Una mañana de 1971 Marta Carrasco deja su jardín y sale al mundo. Su destino es estratégico: las oficinas de Quimantú, en Bellavista. “Quiero dibujar para ustedes”, le dice suave pero segura a Arturo Navarro, quien está a cargo del catálogo de la colección infantil Cuncuna. La colaboración es breve, pero deja una huella en la literatura infantil chilena: la utopía de un catálogo refinado de libros para niños y su posicionamiento en una industria menospreciada. De esa época sobreviven varios cuentos rusos ilustrados por ella, así como el cuento chino El rabanito que volvió y El príncipe feliz, de Oscar Wilde (rescatados hoy por Amanuta).
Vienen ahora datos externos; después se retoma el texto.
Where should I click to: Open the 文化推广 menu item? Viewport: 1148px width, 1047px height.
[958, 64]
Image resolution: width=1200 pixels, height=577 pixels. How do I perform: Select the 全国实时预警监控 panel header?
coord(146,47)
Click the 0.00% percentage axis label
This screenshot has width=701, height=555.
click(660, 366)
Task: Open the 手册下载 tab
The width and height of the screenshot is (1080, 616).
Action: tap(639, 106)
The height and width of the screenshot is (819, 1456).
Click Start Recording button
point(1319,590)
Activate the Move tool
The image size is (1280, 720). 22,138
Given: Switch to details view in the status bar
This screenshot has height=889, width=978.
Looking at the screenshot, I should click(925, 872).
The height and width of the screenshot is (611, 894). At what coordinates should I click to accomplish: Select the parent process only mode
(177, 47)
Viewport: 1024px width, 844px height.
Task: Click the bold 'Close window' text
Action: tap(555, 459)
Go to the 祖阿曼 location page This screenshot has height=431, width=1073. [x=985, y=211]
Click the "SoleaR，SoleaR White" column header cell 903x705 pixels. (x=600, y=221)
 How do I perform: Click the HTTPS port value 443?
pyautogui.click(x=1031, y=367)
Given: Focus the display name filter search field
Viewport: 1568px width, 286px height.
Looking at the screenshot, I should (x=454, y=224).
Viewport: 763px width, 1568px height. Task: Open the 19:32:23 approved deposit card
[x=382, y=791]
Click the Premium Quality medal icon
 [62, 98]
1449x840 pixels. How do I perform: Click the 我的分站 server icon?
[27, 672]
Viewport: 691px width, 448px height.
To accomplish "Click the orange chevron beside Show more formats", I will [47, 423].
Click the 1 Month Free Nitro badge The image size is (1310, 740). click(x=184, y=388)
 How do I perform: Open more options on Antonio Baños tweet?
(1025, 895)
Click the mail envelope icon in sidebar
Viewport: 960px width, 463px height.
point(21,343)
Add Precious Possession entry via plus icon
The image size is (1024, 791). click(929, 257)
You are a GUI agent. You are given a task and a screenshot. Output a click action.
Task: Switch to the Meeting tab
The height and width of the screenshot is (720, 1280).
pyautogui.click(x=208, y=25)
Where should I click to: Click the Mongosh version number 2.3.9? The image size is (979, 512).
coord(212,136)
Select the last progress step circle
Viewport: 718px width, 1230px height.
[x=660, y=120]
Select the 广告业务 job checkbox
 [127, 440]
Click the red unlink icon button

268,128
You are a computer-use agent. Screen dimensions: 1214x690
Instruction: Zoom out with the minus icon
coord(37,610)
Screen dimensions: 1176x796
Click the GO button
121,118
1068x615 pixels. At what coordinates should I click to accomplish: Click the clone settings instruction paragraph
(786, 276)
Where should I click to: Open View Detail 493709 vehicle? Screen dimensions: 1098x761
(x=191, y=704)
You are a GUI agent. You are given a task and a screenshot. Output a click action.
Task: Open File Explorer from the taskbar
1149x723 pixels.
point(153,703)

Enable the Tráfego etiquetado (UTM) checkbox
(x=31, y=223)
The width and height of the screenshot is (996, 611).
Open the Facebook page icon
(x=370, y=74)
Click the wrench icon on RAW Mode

En 1973 todo parece converger en un mismo réquiem: es el fin de la colección Cuncuna, de Quimantú, de la Unidad Popular, de la democracia y de los 10 años de un matrimonio borrascoso. Adolfo Couve asume su homosexualidad y se desvincula de su mujer. Martita, a pesar de que nunca dejó de quererlo y de admirarlo, se libera del “hombre detrás del artista”, que con los años —ya instalado en Cartagena— será considerado un autor de culto de la Generación del 60 (La lección de pintura, La comedia del arte, Cuarteto de la infancia) y rearma una nueva vida en la casa de sus padres. Son años difíciles económicamente, pero productivos. En 1974 fabrica un muñeco, La Abuela Panchita, para un cuento de Isabel Allende, quien en ese entonces dirige la revista Mampato. Sus muñecos más populares, sin embargo, serán los de la animación Tata colores, de TVN, con los que la televisión celebrará el regreso a la democracia en 1990.
Una tarde de 1976, una de esas tardes en que ningún teléfono parece sonar si no es para dar malas noticias, Martita recibe el llamado de Esther Huneeus (Marcela Paz). Entre marraquetas con mantequilla y cigarros mentolados, se reúnen en la casa de Guardia Vieja para colaborar en los libros El soldadito rojo, Los secretos de Catita y Los pecosos. Una vez que muera Marcela Paz, en 1985, la editorial Universitaria le encargará a Marta Carrasco la nueva reedición de Papelucho, con la misión de modernizar al personaje antes dibujado por Yolanda Huneeus. Pero su ilustración más icónica es la que hace con lápices grafitos para la portada de Perico trepa por Chile (1978), de Marcela Paz y Alicia Morel. En esta vemos a un niño de cara triste, con un gorro de lana chilote y una oveja en brazos.
El reconocimiento internacional llega en 1983, el mismo año del retrato de Luis Poirot, en una carta sellada desde Italia. Martita está tocando el piano en el living de su casa mientras canta una canción francesa. A los 40 años, el arte, la vida, duelen tanto como los dolores musculares que le provoca su discapacidad. Su energía vital parece ahora teñida por la frustración. La amargura desaparece al abrir el sobre: acaba de ser invitada a la Feria Internacional del Libro Infantil y Juvenil de Bolonia.
Antes de embarcarse para Europa, en compañía de su excuñada Carmen Couve, Martita se manda a hacer dos pares de zapatos ortopédicos, tipo ballerina: un par rosado y otro gris. La tarde de la inauguración, camina del brazo de su acompañante por la Piazza Maggiore de Bolonia, rumbo a la feria del libro. De pronto se detiene y baja la mirada. Sin darse cuenta, se ha puesto un zapato rosado y otro gris. ¿Qué hacer? Su risa retumba de asombro en medio de la plaza, y como si esta exorcizara algo más profundo que la vergüenza, levanta la vista y sigue caminando, otra vez, sobre sus pies.